WHAT IS EXPECTED: Pull every "agent" line out of the data below.

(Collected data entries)
*** Begin section ***

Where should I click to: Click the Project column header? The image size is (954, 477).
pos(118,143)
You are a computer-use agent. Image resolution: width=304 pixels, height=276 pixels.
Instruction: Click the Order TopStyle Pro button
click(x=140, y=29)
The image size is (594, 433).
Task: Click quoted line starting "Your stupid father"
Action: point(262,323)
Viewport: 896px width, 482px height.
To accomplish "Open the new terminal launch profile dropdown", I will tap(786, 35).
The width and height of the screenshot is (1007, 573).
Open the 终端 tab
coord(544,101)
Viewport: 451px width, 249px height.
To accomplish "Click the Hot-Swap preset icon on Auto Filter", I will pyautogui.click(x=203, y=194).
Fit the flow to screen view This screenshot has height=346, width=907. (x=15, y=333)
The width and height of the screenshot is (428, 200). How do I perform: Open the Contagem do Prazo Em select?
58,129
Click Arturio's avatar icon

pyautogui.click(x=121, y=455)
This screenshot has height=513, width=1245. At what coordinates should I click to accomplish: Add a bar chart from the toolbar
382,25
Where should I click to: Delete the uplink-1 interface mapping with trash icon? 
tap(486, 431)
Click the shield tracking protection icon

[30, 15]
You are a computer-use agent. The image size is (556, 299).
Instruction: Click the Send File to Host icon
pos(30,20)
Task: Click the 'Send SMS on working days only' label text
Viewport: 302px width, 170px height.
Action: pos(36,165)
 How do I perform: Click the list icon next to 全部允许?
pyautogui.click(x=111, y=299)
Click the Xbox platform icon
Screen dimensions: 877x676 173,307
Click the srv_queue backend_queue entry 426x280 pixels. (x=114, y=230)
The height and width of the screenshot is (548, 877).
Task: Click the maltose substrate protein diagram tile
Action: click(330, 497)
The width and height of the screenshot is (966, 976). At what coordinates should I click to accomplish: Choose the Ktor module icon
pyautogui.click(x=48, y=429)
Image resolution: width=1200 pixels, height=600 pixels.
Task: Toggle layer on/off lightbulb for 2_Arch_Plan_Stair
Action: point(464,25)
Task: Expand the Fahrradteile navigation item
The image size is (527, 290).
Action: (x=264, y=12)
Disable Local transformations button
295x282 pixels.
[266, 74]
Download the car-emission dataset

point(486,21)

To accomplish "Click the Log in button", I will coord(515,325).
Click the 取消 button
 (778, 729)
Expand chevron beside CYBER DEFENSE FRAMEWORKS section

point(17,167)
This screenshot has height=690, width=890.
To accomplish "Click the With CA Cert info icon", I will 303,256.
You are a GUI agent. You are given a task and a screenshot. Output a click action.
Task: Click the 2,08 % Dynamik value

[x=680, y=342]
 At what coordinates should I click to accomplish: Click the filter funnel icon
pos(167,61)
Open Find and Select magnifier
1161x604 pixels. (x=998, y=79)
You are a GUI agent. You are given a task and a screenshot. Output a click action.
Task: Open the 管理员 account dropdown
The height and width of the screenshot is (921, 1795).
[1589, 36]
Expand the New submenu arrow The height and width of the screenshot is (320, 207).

*** End section ***

FINISHED TASK:
You are a computer-use agent. Image resolution: width=304 pixels, height=276 pixels.
You are a computer-use agent. The image size is (556, 299).
You are a GUI agent. You are given a task and a screenshot. Output a click action.
You are a GUI agent. You are given a task and a screenshot. Output a click action.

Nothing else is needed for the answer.